WHAT NEEDS TO BE DONE: Even the shortest line counts, so transcribe all the data exactly.

Stored data entries:

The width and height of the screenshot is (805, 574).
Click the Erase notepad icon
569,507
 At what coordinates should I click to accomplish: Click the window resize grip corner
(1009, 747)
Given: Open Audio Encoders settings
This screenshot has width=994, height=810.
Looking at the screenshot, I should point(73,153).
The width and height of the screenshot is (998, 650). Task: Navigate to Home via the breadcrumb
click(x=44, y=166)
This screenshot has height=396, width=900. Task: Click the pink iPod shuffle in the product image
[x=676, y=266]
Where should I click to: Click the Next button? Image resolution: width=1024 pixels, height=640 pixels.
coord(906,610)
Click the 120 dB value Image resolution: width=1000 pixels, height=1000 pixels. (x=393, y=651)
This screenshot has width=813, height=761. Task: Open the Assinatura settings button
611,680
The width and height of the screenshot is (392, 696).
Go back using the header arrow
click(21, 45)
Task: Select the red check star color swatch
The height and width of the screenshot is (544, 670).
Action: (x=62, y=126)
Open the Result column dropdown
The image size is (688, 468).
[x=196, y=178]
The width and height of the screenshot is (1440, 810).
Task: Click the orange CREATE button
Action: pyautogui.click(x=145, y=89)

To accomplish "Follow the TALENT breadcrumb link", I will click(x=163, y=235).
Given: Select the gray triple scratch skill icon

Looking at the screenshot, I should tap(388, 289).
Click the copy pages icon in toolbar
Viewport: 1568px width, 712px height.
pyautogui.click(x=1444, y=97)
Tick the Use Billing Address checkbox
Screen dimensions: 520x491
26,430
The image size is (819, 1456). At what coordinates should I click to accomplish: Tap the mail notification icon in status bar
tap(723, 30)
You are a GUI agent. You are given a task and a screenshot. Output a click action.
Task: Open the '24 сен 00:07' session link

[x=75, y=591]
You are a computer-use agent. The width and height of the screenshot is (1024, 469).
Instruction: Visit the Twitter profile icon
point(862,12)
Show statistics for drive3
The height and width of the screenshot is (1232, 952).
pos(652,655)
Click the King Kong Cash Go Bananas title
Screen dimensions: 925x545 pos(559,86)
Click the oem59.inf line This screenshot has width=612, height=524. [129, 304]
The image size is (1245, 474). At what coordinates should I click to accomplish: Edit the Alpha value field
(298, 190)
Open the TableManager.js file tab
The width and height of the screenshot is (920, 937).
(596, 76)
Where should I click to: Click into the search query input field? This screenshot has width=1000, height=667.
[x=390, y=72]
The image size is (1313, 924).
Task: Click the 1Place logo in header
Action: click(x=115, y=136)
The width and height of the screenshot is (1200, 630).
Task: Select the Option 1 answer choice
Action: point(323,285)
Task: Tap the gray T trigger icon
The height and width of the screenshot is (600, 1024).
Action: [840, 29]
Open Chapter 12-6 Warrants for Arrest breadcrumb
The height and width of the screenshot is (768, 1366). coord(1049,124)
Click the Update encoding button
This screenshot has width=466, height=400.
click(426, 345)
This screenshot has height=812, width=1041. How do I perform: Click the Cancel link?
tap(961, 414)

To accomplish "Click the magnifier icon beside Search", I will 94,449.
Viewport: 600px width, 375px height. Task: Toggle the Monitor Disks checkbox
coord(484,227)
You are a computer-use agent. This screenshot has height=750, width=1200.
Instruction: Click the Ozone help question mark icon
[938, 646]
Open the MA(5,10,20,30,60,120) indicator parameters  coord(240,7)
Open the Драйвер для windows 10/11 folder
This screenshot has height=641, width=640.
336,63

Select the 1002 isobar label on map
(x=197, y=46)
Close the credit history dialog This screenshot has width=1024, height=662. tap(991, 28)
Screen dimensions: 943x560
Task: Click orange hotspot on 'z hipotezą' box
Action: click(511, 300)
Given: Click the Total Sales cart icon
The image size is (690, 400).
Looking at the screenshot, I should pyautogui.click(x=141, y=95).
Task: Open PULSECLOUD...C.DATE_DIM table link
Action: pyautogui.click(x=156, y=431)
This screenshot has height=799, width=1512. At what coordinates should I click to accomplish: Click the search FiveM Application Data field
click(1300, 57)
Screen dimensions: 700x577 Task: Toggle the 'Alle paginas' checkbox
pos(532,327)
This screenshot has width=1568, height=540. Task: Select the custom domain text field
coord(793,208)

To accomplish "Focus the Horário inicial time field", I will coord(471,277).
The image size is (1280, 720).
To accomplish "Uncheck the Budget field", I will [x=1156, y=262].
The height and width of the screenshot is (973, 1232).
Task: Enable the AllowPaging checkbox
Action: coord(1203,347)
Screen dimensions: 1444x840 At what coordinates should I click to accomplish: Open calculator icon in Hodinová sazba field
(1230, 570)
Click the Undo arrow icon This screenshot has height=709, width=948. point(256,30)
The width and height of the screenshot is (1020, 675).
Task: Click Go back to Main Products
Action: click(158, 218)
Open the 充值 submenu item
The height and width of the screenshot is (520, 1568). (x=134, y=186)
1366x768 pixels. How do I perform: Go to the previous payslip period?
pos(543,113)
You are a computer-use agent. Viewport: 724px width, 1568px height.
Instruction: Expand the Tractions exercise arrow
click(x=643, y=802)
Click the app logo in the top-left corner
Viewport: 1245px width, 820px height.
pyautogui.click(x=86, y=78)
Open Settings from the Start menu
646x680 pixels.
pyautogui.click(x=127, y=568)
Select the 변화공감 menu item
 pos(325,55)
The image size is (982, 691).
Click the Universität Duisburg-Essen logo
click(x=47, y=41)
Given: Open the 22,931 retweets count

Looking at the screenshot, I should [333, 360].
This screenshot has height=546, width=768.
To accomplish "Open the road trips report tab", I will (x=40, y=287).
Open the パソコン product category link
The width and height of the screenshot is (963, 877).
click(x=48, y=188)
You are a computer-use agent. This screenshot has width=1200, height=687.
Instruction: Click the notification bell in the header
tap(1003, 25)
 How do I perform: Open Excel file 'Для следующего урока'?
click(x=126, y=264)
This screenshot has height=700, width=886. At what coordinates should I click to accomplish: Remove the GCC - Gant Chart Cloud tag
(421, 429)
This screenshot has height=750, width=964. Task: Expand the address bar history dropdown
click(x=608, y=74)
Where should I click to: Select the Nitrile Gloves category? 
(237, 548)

TASK SOLUTION:
The width and height of the screenshot is (805, 574).
Click the Erase notepad icon
569,507
 At what coordinates should I click to accomplish: Click the window resize grip corner
(1009, 747)
Given: Open Audio Encoders settings
This screenshot has width=994, height=810.
Looking at the screenshot, I should point(73,153).
The width and height of the screenshot is (998, 650). Task: Navigate to Home via the breadcrumb
click(x=44, y=166)
This screenshot has height=396, width=900. Task: Click the pink iPod shuffle in the product image
[x=676, y=266]
Where should I click to: Click the Next button? Image resolution: width=1024 pixels, height=640 pixels.
coord(906,610)
Click the 120 dB value Image resolution: width=1000 pixels, height=1000 pixels. (x=393, y=651)
This screenshot has width=813, height=761. Task: Open the Assinatura settings button
611,680
The width and height of the screenshot is (392, 696).
Go back using the header arrow
click(21, 45)
Task: Select the red check star color swatch
The height and width of the screenshot is (544, 670).
Action: (x=62, y=126)
Open the Result column dropdown
The image size is (688, 468).
[x=196, y=178]
The width and height of the screenshot is (1440, 810).
Task: Click the orange CREATE button
Action: pyautogui.click(x=145, y=89)

To accomplish "Follow the TALENT breadcrumb link", I will click(x=163, y=235).
Given: Select the gray triple scratch skill icon

Looking at the screenshot, I should tap(388, 289).
Click the copy pages icon in toolbar
Viewport: 1568px width, 712px height.
pyautogui.click(x=1444, y=97)
Tick the Use Billing Address checkbox
Screen dimensions: 520x491
26,430
The image size is (819, 1456). At what coordinates should I click to accomplish: Tap the mail notification icon in status bar
tap(723, 30)
You are a GUI agent. You are given a task and a screenshot. Output a click action.
Task: Open the '24 сен 00:07' session link

[x=75, y=591]
You are a computer-use agent. The width and height of the screenshot is (1024, 469).
Instruction: Visit the Twitter profile icon
point(862,12)
Show statistics for drive3
The height and width of the screenshot is (1232, 952).
pos(652,655)
Click the King Kong Cash Go Bananas title
Screen dimensions: 925x545 pos(559,86)
Click the oem59.inf line This screenshot has width=612, height=524. [129, 304]
The image size is (1245, 474). At what coordinates should I click to accomplish: Edit the Alpha value field
(298, 190)
Open the TableManager.js file tab
The width and height of the screenshot is (920, 937).
(596, 76)
Where should I click to: Click into the search query input field? This screenshot has width=1000, height=667.
[x=390, y=72]
The image size is (1313, 924).
Task: Click the 1Place logo in header
Action: click(x=115, y=136)
The width and height of the screenshot is (1200, 630).
Task: Select the Option 1 answer choice
Action: point(323,285)
Task: Tap the gray T trigger icon
The height and width of the screenshot is (600, 1024).
Action: [840, 29]
Open Chapter 12-6 Warrants for Arrest breadcrumb
The height and width of the screenshot is (768, 1366). coord(1049,124)
Click the Update encoding button
This screenshot has width=466, height=400.
click(426, 345)
This screenshot has height=812, width=1041. How do I perform: Click the Cancel link?
tap(961, 414)

To accomplish "Click the magnifier icon beside Search", I will 94,449.
Viewport: 600px width, 375px height. Task: Toggle the Monitor Disks checkbox
coord(484,227)
You are a computer-use agent. This screenshot has height=750, width=1200.
Instruction: Click the Ozone help question mark icon
[938, 646]
Open the MA(5,10,20,30,60,120) indicator parameters  coord(240,7)
Open the Драйвер для windows 10/11 folder
This screenshot has height=641, width=640.
336,63

Select the 1002 isobar label on map
(x=197, y=46)
Close the credit history dialog This screenshot has width=1024, height=662. tap(991, 28)
Screen dimensions: 943x560
Task: Click orange hotspot on 'z hipotezą' box
Action: click(511, 300)
Given: Click the Total Sales cart icon
The image size is (690, 400).
Looking at the screenshot, I should pyautogui.click(x=141, y=95).
Task: Open PULSECLOUD...C.DATE_DIM table link
Action: pyautogui.click(x=156, y=431)
This screenshot has height=799, width=1512. At what coordinates should I click to accomplish: Click the search FiveM Application Data field
click(1300, 57)
Screen dimensions: 700x577 Task: Toggle the 'Alle paginas' checkbox
pos(532,327)
This screenshot has width=1568, height=540. Task: Select the custom domain text field
coord(793,208)

To accomplish "Focus the Horário inicial time field", I will coord(471,277).
The image size is (1280, 720).
To accomplish "Uncheck the Budget field", I will [x=1156, y=262].
The height and width of the screenshot is (973, 1232).
Task: Enable the AllowPaging checkbox
Action: coord(1203,347)
Screen dimensions: 1444x840 At what coordinates should I click to accomplish: Open calculator icon in Hodinová sazba field
(1230, 570)
Click the Undo arrow icon This screenshot has height=709, width=948. point(256,30)
The width and height of the screenshot is (1020, 675).
Task: Click Go back to Main Products
Action: click(158, 218)
Open the 充值 submenu item
The height and width of the screenshot is (520, 1568). (x=134, y=186)
1366x768 pixels. How do I perform: Go to the previous payslip period?
pos(543,113)
You are a computer-use agent. Viewport: 724px width, 1568px height.
Instruction: Expand the Tractions exercise arrow
click(x=643, y=802)
Click the app logo in the top-left corner
Viewport: 1245px width, 820px height.
pyautogui.click(x=86, y=78)
Open Settings from the Start menu
646x680 pixels.
pyautogui.click(x=127, y=568)
Select the 변화공감 menu item
 pos(325,55)
The image size is (982, 691).
Click the Universität Duisburg-Essen logo
click(x=47, y=41)
Given: Open the 22,931 retweets count

Looking at the screenshot, I should [333, 360].
This screenshot has height=546, width=768.
To accomplish "Open the road trips report tab", I will (x=40, y=287).
Open the パソコン product category link
The width and height of the screenshot is (963, 877).
click(x=48, y=188)
You are a computer-use agent. This screenshot has width=1200, height=687.
Instruction: Click the notification bell in the header
tap(1003, 25)
 How do I perform: Open Excel file 'Для следующего урока'?
click(x=126, y=264)
This screenshot has height=700, width=886. At what coordinates should I click to accomplish: Remove the GCC - Gant Chart Cloud tag
(421, 429)
This screenshot has height=750, width=964. Task: Expand the address bar history dropdown
click(x=608, y=74)
Where should I click to: Select the Nitrile Gloves category? 
(237, 548)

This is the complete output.